Segovia’s international concert career started in the 1920s playing in Uruguay and Argentina with the help of agents. The agents who were in contact with Segovia during his artistic career were: “Conciertos Daniel in Spain and Spanish-America, from 1913 to 1956; Ibbs & Tillett, from 1924 to the present, for England and the Commonwealth; and Hurok Concerts for the vast territories of the United States and Canada, from 1943 to this day.” It would be impossible to mention all the recitals by Segovia showing his importance as a soloist but I should mention how active he was at the very beginning of his international career. During the 1920s Segovia with his agents’ help played in Cuba, Mexico, France, Switzerland, Germany, Austria, Russia, Britain, Denmark, United Stades, Japan, and China. In the rest of his life he gave more than one hundred recitals a year in Europe, Japan, Latin America and North America. Furthermore, besides Segovia’s innumerable recitals during his guitarist career, his records had a great importance because they encouraged composers to take the guitar seriously dedicating their guitar works to Segovia who through his recordings could make their guitar compositions known and popular all over the world. Segovia’s first record was made on 2 May 1927 in London and the last on 24 June 1977 in Madrid. From 1927 until 1947 Segovia recorded at 78 rpm and from 1947, after the invention of the long-playing (LP) records, he recorded at 33 rpm. During his artistic career Segovia succeded in recording around 30 LP albums and several 78 rpm records from which most compositions were re-recorded onto LP albums.

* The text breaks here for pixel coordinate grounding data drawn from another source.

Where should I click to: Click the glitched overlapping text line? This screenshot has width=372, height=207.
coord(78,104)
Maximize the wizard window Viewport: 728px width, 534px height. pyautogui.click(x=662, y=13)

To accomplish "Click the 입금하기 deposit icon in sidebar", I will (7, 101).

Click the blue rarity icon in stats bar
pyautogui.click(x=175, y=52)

From the beginning of the 1920s a new period started for the guitar which still goes on today. It is true that Segovia’s contemporaries also gave recitals in their countries and abroad but Segovia was the guitarist who never stopped to give recitals until the end of his life. He was the first guitarist who dared to give recitals in big concert halls and he was the first guitarist who earned his living as a guitarist performer, a soloist. In the history of music nobody else has been able to achieve it and even today there are a very few guitarists who only work as guitar players.

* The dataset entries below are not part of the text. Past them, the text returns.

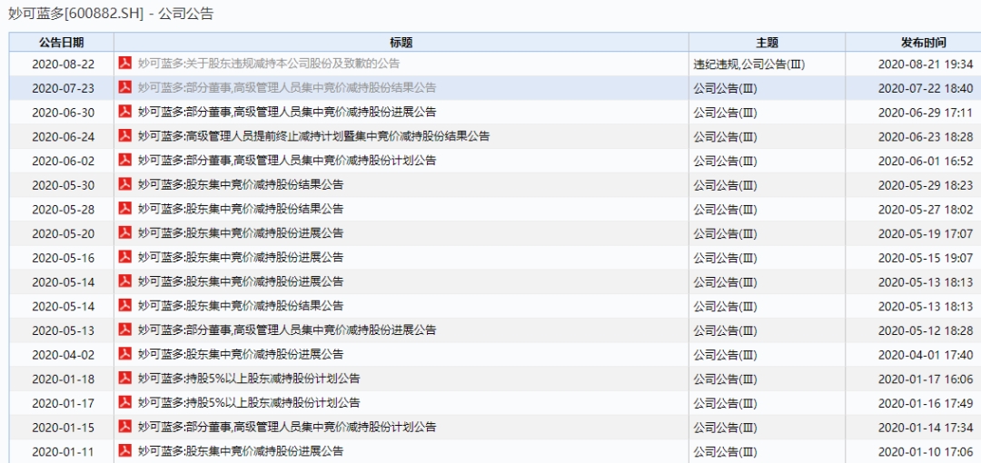Click the 标题 column header
Viewport: 981px width, 463px height.
coord(401,43)
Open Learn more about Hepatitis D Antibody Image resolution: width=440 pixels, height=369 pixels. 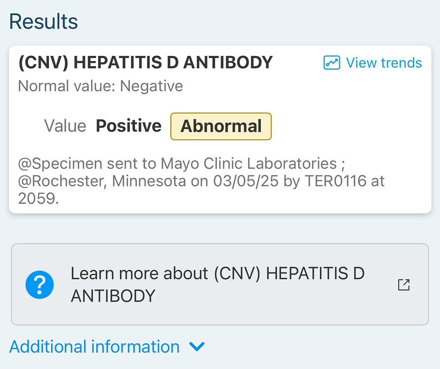217,284
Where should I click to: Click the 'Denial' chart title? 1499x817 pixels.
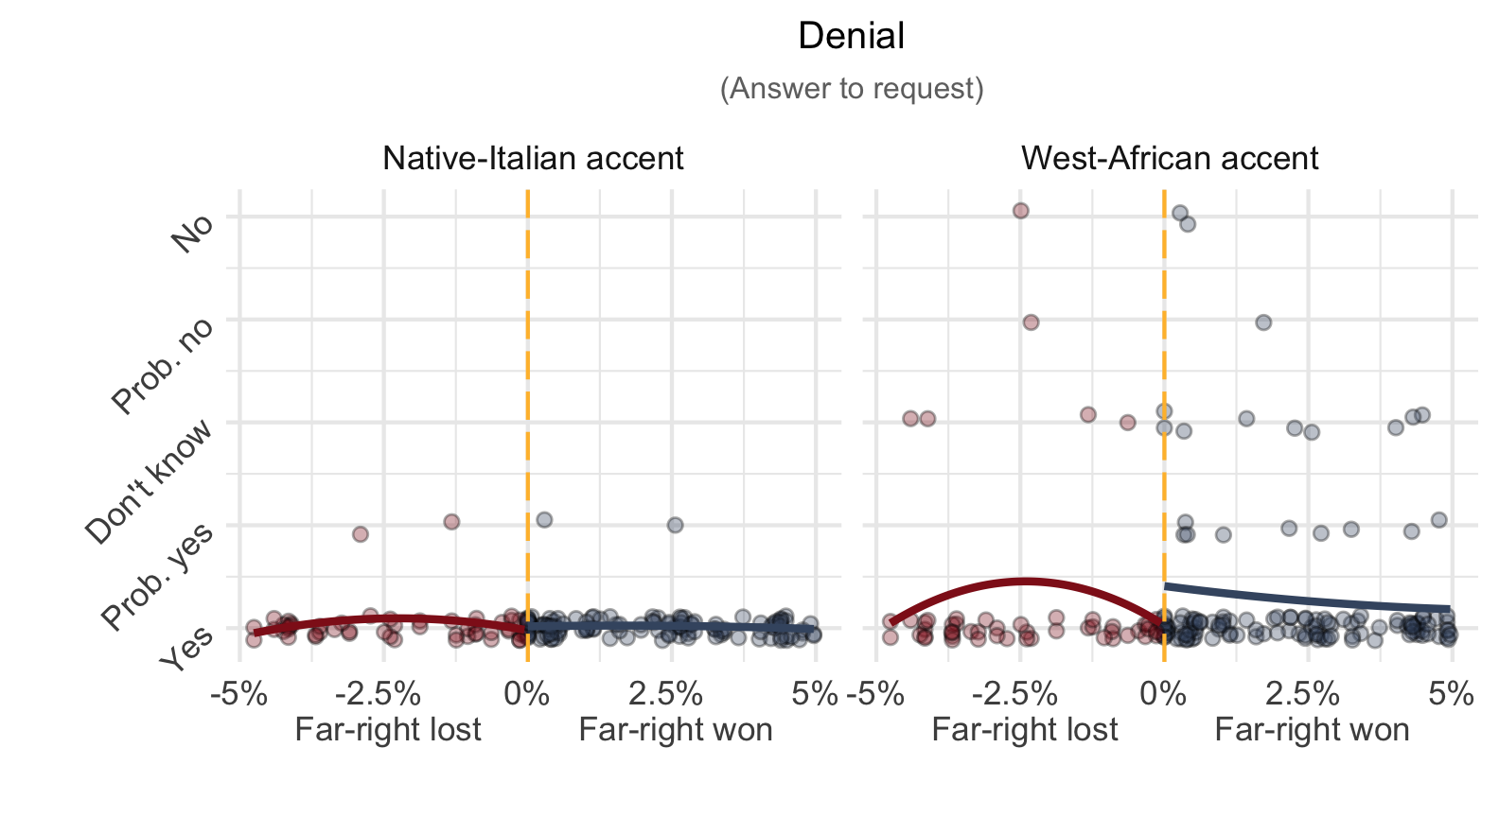pyautogui.click(x=851, y=37)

At that time in central Europe the classical instruments as piano, violin, violoncello had already had their own early and contemporary repertoire and every European country had its virtuosos. The reasons for the late creation of a guitar repertoire by non-guitarist composers were related to the late development of the ‛Torres Guitar’ and in the years from 1870 till the end of the 1910s nobody was able to convince non-guitarist composers in Europe to write worthy compositions of the guitar capacities. In the 1920s the composers who started to write significant solo works for the classical guitar were asked by Segovia and all were Spaniards. Besides the ones asked by Segovia, very few central European composer wrote solo compositions for the classical guitar till the 1930s-1940s. This fact also shows Segovia’s significance as he could reform the image of the classical guitar convincing non-guitarist composers to take the guitar seriously creating a repertoire worthy of its capabilities.

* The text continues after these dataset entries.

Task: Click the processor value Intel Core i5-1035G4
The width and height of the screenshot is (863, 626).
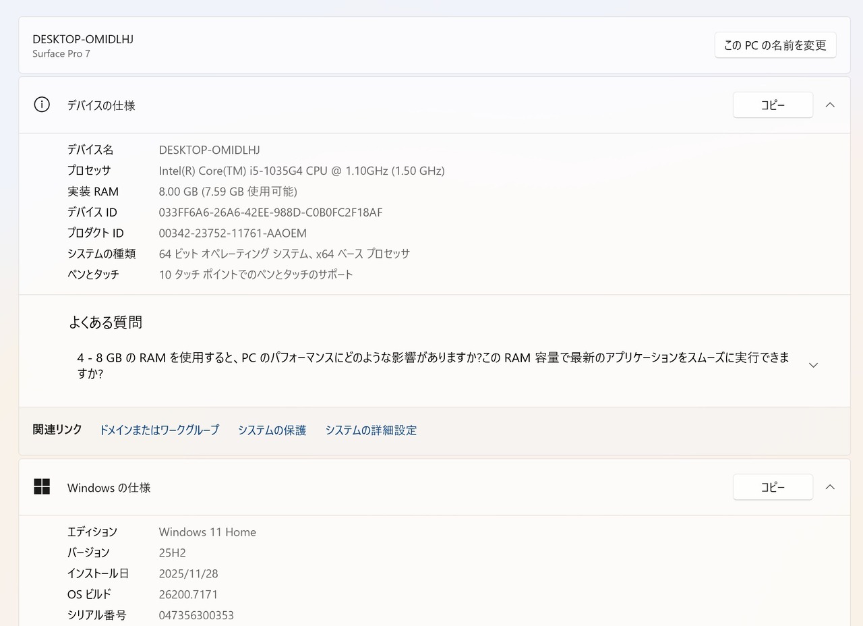Action: click(301, 171)
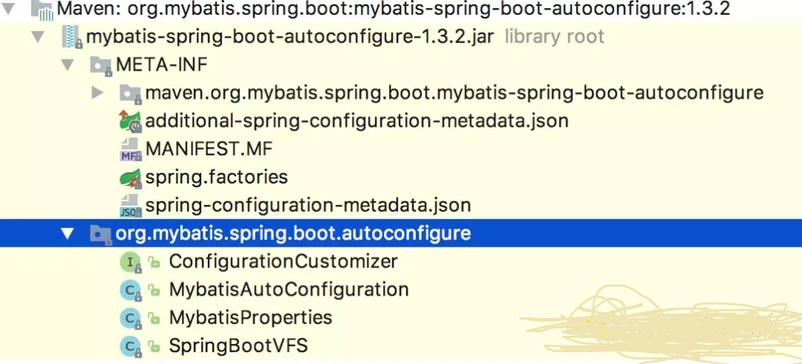Click the ConfigurationCustomizer interface icon
802x364 pixels.
130,261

Unfortunately, the twentieth century composers who dedicated a great number of their works to the classical guitar thanks to Segovia’s demand were unknown at that time. However, it does not mean that Segovia did not ask famous composers to enrich the repertoire of the guitar. A letter written by Segovia to Ponce in 1923, at the beginning of Segovia’s international career, proves that the distinguished composers of Europe – “Ravel […] Volmar Andreas, Suter, Schoenberg, Weles, Grovlez, Turina, Moreno Torroba, Falla” - had promised guitar works to Segovia. Among the above listed composers, the internationally well-known composers were (and are even today) are Ravel, Schoenberg and Falla. Actually, Ravel never fulfilled his promise and Falla did not complete a second work for the guitar after his Homenaje (1920). Nevertheless, Schoenberg included the guitar in his Serenade Op. 24 written in 1923 but Segovia never performed this composition because he disliked the dissonant compositional context of the central European avantgarde composers. Turina and Moreno Torroba were also well-known composers in Spain but they gained international fame through their guitar compositions which were and are the most frequently recorded and played at recitals. The other composers, Volmar Andreas, Suter, Weles, and Grovlez did not become famous either in their life or after their death.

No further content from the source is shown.